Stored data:
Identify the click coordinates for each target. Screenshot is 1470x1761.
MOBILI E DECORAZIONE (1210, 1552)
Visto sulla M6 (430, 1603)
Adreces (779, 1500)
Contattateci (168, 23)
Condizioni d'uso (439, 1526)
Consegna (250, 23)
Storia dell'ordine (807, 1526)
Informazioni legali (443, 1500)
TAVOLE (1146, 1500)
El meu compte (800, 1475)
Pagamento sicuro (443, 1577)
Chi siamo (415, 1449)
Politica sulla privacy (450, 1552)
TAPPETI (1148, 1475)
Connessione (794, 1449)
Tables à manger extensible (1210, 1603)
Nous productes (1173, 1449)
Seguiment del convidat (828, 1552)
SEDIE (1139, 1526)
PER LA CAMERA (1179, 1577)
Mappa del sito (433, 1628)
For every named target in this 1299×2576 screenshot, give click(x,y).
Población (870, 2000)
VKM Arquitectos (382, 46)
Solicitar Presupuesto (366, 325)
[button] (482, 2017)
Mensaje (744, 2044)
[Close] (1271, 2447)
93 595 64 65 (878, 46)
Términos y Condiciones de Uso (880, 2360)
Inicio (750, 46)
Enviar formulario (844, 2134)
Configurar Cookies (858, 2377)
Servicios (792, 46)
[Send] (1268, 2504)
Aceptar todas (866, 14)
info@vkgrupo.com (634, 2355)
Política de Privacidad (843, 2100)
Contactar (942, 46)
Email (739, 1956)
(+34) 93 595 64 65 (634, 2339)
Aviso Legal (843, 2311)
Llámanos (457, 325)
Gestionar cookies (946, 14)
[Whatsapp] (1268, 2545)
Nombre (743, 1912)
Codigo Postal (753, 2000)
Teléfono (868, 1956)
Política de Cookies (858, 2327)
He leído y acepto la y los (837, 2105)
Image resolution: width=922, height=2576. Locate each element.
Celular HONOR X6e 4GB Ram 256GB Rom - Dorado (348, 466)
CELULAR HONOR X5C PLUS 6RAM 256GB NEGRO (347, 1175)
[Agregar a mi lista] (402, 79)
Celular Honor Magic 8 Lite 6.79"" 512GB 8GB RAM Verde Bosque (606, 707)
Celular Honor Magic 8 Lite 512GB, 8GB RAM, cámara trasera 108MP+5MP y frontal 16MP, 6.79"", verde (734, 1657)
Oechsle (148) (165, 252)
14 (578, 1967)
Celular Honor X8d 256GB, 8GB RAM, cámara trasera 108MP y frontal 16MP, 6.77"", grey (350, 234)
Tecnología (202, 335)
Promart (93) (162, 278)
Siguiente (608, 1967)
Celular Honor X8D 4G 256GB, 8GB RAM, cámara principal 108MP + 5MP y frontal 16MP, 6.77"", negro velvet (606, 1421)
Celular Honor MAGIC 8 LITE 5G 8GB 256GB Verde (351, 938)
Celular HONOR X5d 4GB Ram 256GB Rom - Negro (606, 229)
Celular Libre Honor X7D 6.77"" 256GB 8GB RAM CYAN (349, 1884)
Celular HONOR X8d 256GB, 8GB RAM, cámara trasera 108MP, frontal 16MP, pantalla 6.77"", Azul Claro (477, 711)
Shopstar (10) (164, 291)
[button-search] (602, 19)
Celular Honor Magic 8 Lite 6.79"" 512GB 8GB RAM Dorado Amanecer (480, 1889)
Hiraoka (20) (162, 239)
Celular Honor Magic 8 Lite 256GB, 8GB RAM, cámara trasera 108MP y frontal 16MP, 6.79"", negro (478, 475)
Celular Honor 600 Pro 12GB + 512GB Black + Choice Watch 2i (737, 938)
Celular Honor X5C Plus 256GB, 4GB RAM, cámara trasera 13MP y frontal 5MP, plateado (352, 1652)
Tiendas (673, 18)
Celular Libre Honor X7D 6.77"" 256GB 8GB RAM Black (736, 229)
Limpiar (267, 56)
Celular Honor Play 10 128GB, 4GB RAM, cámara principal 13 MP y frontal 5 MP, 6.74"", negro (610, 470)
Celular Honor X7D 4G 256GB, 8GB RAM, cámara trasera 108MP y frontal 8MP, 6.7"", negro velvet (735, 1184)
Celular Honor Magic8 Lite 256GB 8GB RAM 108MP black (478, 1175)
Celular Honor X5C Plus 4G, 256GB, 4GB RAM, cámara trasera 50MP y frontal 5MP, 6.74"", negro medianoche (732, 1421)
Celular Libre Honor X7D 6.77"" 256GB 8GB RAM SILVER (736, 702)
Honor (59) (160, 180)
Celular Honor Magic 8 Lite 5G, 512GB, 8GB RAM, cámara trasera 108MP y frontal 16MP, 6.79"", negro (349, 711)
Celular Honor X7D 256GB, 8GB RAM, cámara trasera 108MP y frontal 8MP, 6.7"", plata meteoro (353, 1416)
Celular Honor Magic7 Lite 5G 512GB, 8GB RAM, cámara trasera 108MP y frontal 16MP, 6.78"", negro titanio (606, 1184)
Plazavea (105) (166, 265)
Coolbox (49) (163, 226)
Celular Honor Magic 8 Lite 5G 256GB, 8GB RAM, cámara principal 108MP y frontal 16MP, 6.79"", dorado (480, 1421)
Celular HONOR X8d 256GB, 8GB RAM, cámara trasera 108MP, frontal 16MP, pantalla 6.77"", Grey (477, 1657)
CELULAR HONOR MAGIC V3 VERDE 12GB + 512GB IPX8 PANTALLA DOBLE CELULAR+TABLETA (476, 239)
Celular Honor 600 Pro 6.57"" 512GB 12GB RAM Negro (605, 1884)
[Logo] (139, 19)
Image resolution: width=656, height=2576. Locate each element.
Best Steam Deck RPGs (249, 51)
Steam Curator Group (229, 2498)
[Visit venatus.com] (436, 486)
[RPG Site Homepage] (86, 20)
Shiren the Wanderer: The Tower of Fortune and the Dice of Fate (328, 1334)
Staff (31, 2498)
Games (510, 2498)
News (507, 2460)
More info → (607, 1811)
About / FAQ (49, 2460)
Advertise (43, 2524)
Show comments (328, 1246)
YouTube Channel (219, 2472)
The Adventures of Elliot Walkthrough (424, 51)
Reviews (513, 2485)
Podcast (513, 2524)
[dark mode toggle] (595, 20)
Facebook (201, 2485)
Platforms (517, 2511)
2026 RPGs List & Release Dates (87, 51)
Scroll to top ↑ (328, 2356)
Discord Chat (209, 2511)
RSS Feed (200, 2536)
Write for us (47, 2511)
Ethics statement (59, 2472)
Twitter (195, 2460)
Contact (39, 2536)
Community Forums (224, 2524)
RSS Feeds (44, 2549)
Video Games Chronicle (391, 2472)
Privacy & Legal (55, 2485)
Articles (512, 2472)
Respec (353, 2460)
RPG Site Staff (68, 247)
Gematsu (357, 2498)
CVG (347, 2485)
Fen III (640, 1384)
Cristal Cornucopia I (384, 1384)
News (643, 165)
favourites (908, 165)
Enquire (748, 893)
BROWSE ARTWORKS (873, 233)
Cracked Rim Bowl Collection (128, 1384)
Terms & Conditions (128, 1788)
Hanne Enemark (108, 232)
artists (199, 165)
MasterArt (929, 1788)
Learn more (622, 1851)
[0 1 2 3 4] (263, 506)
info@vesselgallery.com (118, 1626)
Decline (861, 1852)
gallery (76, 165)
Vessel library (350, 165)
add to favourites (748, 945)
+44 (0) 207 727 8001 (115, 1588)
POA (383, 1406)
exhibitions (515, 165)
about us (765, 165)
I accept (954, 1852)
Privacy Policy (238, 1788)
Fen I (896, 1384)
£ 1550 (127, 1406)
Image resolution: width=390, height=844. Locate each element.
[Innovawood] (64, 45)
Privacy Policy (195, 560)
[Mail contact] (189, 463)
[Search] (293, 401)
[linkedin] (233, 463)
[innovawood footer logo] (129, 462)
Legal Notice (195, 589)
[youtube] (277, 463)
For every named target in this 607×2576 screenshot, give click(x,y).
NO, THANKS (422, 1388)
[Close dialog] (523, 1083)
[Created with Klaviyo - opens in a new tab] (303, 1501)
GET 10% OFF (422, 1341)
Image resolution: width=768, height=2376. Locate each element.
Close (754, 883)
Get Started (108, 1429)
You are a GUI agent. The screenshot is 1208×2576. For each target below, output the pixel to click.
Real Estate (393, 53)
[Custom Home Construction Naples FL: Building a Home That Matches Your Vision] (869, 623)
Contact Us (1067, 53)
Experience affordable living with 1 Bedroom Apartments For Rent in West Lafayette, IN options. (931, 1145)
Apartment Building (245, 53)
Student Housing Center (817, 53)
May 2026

PROBLEM TO SOLVE:
Look above for the line holding "[0 1 2 3 4] (263, 506)" and the line holding "[linkedin] (233, 463)". Retype both, and every line between them, word for word and nothing else.

EXERCISE SOLUTION:
[0 1 2 3 4] (263, 506)
info@vesselgallery.com (118, 1626)
Decline (861, 1852)
gallery (76, 165)
Vessel library (350, 165)
add to favourites (748, 945)
+44 (0) 207 727 8001 (115, 1588)
POA (383, 1406)
exhibitions (515, 165)
about us (765, 165)
I accept (954, 1852)
Privacy Policy (238, 1788)
Fen I (896, 1384)
£ 1550 (127, 1406)
Image resolution: width=390, height=844. Locate each element.
[Innovawood] (64, 45)
Privacy Policy (195, 560)
[Mail contact] (189, 463)
[Search] (293, 401)
[linkedin] (233, 463)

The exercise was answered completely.